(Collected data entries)
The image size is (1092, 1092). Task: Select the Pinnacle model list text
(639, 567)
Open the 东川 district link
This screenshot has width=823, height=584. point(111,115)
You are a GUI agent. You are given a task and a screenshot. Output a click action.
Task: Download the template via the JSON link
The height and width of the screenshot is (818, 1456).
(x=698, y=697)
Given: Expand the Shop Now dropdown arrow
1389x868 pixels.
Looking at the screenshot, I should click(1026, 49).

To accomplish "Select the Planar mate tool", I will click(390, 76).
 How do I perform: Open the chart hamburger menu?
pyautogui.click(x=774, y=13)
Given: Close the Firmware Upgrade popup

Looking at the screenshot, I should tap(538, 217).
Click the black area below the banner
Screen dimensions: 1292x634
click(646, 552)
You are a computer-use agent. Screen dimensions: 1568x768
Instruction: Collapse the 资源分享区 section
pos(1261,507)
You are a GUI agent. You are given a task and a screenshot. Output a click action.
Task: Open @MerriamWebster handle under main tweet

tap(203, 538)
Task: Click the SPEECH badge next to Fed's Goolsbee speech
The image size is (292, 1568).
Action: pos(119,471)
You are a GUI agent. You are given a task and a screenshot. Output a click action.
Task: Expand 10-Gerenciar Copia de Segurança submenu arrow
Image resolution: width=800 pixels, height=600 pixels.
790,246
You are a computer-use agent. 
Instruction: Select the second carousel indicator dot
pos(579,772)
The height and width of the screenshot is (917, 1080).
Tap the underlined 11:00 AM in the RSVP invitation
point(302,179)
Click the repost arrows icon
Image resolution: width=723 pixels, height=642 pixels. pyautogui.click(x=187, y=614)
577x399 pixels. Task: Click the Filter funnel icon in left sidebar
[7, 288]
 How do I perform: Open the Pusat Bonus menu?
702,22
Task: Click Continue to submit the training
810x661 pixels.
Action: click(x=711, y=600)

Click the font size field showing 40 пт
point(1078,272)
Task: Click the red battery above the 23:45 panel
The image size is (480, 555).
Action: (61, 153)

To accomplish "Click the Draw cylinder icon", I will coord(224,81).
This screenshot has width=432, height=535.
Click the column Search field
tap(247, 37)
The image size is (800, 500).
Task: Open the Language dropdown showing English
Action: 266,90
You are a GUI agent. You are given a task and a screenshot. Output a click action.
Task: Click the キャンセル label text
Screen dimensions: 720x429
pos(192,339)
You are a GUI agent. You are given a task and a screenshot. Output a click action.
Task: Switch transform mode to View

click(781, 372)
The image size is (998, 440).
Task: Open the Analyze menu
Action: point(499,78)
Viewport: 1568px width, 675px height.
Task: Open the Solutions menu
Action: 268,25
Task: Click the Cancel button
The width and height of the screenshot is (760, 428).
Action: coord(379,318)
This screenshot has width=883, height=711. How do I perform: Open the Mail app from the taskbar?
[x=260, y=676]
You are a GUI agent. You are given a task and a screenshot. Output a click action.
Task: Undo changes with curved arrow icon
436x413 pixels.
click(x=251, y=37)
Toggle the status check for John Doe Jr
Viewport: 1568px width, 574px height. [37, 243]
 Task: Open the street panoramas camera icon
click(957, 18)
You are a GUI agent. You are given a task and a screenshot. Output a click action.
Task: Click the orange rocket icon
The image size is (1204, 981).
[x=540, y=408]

## [ABOUT THIS TASK]
Restate the entries above, keeping every word intact.

## [TASK RESULT]
The image size is (1092, 1092). Task: Select the Pinnacle model list text
(639, 567)
Open the 东川 district link
This screenshot has width=823, height=584. point(111,115)
You are a GUI agent. You are given a task and a screenshot. Output a click action.
Task: Download the template via the JSON link
The height and width of the screenshot is (818, 1456).
(x=698, y=697)
Given: Expand the Shop Now dropdown arrow
1389x868 pixels.
Looking at the screenshot, I should click(1026, 49).

To accomplish "Select the Planar mate tool", I will click(390, 76).
 How do I perform: Open the chart hamburger menu?
pyautogui.click(x=774, y=13)
Given: Close the Firmware Upgrade popup

Looking at the screenshot, I should tap(538, 217).
Click the black area below the banner
Screen dimensions: 1292x634
click(646, 552)
You are a computer-use agent. Screen dimensions: 1568x768
Instruction: Collapse the 资源分享区 section
pos(1261,507)
You are a GUI agent. You are given a task and a screenshot. Output a click action.
Task: Open @MerriamWebster handle under main tweet

tap(203, 538)
Task: Click the SPEECH badge next to Fed's Goolsbee speech
The image size is (292, 1568).
Action: pos(119,471)
You are a GUI agent. You are given a task and a screenshot. Output a click action.
Task: Expand 10-Gerenciar Copia de Segurança submenu arrow
Image resolution: width=800 pixels, height=600 pixels.
790,246
You are a computer-use agent. 
Instruction: Select the second carousel indicator dot
pos(579,772)
The height and width of the screenshot is (917, 1080).
Tap the underlined 11:00 AM in the RSVP invitation
point(302,179)
Click the repost arrows icon
Image resolution: width=723 pixels, height=642 pixels. pyautogui.click(x=187, y=614)
577x399 pixels. Task: Click the Filter funnel icon in left sidebar
[7, 288]
 How do I perform: Open the Pusat Bonus menu?
702,22
Task: Click Continue to submit the training
810x661 pixels.
Action: click(x=711, y=600)

Click the font size field showing 40 пт
point(1078,272)
Task: Click the red battery above the 23:45 panel
The image size is (480, 555).
Action: (61, 153)

To accomplish "Click the Draw cylinder icon", I will coord(224,81).
This screenshot has width=432, height=535.
Click the column Search field
tap(247, 37)
The image size is (800, 500).
Task: Open the Language dropdown showing English
Action: 266,90
You are a GUI agent. You are given a task and a screenshot. Output a click action.
Task: Click the キャンセル label text
Screen dimensions: 720x429
pos(192,339)
You are a GUI agent. You are given a task and a screenshot. Output a click action.
Task: Switch transform mode to View

click(781, 372)
The image size is (998, 440).
Task: Open the Analyze menu
Action: point(499,78)
Viewport: 1568px width, 675px height.
Task: Open the Solutions menu
Action: 268,25
Task: Click the Cancel button
The width and height of the screenshot is (760, 428).
Action: coord(379,318)
This screenshot has width=883, height=711. How do I perform: Open the Mail app from the taskbar?
[x=260, y=676]
You are a GUI agent. You are given a task and a screenshot. Output a click action.
Task: Undo changes with curved arrow icon
436x413 pixels.
click(x=251, y=37)
Toggle the status check for John Doe Jr
Viewport: 1568px width, 574px height. [37, 243]
 Task: Open the street panoramas camera icon
click(957, 18)
You are a GUI agent. You are given a task and a screenshot. Output a click action.
Task: Click the orange rocket icon
The image size is (1204, 981).
[x=540, y=408]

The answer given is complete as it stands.